10 mars 2016
L’exploitation des mégadonnées (big data) représente un enjeu économique important pour l’avenir de l’Union européenne. Garantir la compétitivité du marché européen tout en assurant la protection et l’anonymat de la population constituent donc deux des priorités de la résolution votée par le Parlement européen.
« Les retombées positives d’une économie fondée sur les données entraineront une croissance supplémentaire de 1,9% du PIB d’ici 2020 » selon la proposition de résolution adoptée jeudi 10 mars par le Parlement européen.
Achats sur internet, habitudes de consommation... toutes ces données laissent des traces enregistrées sur des serveurs informatiques. La collecte, le stockage, l’analyse et l’exploitation des milliards de giga-octets d’information collectés par nos machines représentent un enjeu important pour l’avenir de l’économie numérique. Ces nouvelles perspectives nécessitent néanmoins des aménagements juridiques dont le Parlement prend acte dans le texte adressé au Conseil et à la Commission européenne.
De nombreux usages envisagés pour ces données
Le marché des données numériques concerne une multitude d’acteurs économiques et institutionnels. Le bureau de l’eurodéputée Barbara Kappel, ENF (extrême droite), rapporteure sur la résolution d’actualité « Vers une économie de la donnée prospère », indique que ce dossier sera donc sans doute traité à travers plusieurs textes.
L’exploitation de ces mégadonnées collectées (couramment appelées big data) a de nombreuses applications possible : institutionnelle, médicale, agricole ou industrielle. Thierry Burger-Helmchen, doyen de la Faculté des Sciences économiques et de gestion à l'Université de Strasbourg, explique que l’analyse de ces données va par exemple « avoir un vrai impact sur le fonctionnement des entreprises. Ces données permettent de faire des prévisions de vente, de savoir combien passer de commandes. Il s’agit d’une application extrêmement positive de la donnée : réduire les déchets, la surproduction… ».
Un enjeu économique qui nécessite des aménagements
Alors que les sociétés sont de plus en plus connectées, la proposition démontre la nécessité de mettre en place un cadre législatif sur la collecte, l’utilisation, la protection et l’accès à ces données. L’enjeu étant à la fois de protéger les consommateurs et de favoriser le développement, la recherche et l’innovation sur le marché des mégadonnées.
« La plus grande crainte de la population, c’est d’être espionnée » rappelle le bureau de la députée Barbara Kappel. Mais dans l’exploitation des données, l’usager est en théorie anonymisé au milieu des milliers de données collectées. Il s’agit néanmoins de mettre en place un cadre législatif qui assure cet anonymat et protège les individus.

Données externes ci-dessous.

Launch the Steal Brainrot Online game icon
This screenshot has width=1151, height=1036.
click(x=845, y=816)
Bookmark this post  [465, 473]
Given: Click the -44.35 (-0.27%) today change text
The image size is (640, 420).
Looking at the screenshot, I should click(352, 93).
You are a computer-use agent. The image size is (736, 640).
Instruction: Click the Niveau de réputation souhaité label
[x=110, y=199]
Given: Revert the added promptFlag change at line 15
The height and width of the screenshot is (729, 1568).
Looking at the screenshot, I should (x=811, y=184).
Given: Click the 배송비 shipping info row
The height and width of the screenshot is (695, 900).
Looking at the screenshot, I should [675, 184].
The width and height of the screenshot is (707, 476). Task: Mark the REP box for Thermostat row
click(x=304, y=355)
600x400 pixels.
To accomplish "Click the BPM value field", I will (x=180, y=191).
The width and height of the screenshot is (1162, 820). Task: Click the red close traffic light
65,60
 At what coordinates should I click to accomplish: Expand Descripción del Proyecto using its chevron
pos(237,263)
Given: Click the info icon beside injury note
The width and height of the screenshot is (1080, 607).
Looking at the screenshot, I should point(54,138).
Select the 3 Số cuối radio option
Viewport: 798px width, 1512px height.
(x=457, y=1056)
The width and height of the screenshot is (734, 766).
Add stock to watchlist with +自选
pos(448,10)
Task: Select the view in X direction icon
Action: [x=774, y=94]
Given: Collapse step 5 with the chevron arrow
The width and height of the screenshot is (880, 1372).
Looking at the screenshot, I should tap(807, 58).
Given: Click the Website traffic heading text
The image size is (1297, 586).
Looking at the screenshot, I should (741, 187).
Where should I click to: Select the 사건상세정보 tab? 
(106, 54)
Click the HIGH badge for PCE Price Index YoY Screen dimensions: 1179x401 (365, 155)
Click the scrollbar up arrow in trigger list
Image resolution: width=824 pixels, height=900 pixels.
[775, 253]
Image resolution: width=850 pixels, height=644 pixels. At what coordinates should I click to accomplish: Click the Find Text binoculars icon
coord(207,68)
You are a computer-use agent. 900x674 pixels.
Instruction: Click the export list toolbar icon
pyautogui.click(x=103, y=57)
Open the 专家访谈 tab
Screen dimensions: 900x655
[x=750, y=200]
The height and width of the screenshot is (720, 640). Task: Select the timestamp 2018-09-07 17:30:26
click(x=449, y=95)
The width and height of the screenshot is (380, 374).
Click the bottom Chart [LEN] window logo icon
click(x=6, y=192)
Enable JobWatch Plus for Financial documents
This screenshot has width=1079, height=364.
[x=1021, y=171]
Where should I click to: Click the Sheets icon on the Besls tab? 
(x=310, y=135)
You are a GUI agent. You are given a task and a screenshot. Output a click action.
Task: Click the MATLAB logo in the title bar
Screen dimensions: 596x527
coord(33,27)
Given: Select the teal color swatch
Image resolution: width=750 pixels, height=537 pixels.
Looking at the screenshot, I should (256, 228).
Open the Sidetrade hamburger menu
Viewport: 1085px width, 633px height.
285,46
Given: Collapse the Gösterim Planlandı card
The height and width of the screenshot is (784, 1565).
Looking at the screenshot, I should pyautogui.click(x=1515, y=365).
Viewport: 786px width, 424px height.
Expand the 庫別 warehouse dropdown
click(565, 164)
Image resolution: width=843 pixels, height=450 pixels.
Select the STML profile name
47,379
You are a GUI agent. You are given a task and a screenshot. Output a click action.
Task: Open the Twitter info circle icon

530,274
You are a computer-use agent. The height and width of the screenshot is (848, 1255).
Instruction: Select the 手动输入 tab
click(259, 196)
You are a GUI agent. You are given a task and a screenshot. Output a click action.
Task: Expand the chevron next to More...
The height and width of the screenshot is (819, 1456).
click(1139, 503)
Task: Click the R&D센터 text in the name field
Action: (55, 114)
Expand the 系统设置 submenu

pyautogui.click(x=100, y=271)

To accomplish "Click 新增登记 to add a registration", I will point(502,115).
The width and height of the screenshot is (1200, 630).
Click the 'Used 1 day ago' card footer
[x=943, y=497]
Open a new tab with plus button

Du point de vue économique, il est également question de contrôler les standards et de favoriser le développement des infrastructures et formations nécessaires. Face aux Etats-Unis qui bénéficient des ressources et de l’importance de grandes entreprises du secteur technologique, au premier rang desquelles le GAFA (Google, Amazon, Facebook et Apple), l’Europe mise notamment sur les nombreuses start-ups et PME innovantes. Sont par exemple envisagés des partenariats publics-privés, des incubateurs d’entreprise ou la création de clusters regroupant différents acteurs de l’économie de la donnée.
Des créations d’emplois à la clef
On estime que le marché des mégadonnées connaitra entre 2013 et 2017 une croissance six fois plus rapide que celle des technologies de l’information et de la communication (TIC) permettant la création de 3,75 millions de nouveaux emplois au niveau mondial. Pour que ces emplois trouvent preneurs, la formation est un enjeu clef, car ces métiers exigent des compétences techniques et théoriques importantes.
« Il faut être capable de collecter ces infos, puis de les stocker et de les traiter. Ce sont des étapes très différentes qui font appel à des compétences informatiques, économiques ou statistiques », rappelle le doyen Thierry Burger-Helmchen. « Les jeunes s’intéressent à ce domaine. Big data, numérique, ce sont des mots qui leur parlent même si les lycéens n’ont pas une vision claire de ce que c’est. »
La proposition de résolution, adoptée par les eurodéputés aujourd’hui, n’a aucune valeur contraignante. Il revient désormais à la Commission et au Conseil de l'Union européenne de faire des propositions pour développer la législation en la matière.